• _What is being asked_: Could you copy every line of the data that contains "will"?

• _Data supplied_:
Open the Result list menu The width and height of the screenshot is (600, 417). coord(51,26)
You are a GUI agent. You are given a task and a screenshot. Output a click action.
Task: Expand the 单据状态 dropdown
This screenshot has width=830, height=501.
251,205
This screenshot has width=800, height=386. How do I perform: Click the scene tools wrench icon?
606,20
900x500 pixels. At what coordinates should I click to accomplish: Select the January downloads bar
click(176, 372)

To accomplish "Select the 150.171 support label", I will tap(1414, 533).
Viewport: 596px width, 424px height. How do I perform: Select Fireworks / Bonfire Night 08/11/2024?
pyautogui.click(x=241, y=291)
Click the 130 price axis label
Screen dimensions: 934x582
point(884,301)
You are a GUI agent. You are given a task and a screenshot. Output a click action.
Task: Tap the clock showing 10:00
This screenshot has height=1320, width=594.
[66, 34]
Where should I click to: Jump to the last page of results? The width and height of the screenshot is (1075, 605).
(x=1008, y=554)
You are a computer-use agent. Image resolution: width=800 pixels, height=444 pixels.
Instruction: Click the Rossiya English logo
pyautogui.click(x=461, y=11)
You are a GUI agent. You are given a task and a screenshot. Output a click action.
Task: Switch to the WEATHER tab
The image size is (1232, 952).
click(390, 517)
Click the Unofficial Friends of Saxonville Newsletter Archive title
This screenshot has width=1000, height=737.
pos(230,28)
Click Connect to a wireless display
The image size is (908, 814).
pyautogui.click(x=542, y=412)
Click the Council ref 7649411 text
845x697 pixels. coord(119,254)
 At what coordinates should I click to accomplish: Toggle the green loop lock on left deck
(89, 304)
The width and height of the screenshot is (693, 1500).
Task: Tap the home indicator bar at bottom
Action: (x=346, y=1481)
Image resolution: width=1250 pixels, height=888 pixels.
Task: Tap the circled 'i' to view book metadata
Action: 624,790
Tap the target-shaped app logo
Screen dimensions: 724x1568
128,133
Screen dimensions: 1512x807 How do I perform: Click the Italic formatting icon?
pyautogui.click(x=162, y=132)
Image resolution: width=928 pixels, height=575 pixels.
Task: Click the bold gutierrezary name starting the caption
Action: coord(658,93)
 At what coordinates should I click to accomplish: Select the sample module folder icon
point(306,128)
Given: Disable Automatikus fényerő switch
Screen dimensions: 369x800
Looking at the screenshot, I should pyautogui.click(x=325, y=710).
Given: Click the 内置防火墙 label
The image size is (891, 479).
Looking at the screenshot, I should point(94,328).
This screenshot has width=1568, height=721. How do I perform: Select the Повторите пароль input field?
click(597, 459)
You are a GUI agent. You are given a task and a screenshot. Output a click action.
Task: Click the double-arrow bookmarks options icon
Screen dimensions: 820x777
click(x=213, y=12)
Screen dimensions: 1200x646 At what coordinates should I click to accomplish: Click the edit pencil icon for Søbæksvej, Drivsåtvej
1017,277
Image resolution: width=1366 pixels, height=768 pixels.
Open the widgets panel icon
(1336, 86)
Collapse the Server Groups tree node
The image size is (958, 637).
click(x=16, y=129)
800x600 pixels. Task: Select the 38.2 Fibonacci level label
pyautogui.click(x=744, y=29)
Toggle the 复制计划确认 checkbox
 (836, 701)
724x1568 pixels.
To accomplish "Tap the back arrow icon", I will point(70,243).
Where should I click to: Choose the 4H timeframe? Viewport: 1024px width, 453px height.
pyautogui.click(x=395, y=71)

• _Solved problem_:
To accomplish "Select the 150.171 support label", I will tap(1414, 533).
To accomplish "Tap the back arrow icon", I will point(70,243).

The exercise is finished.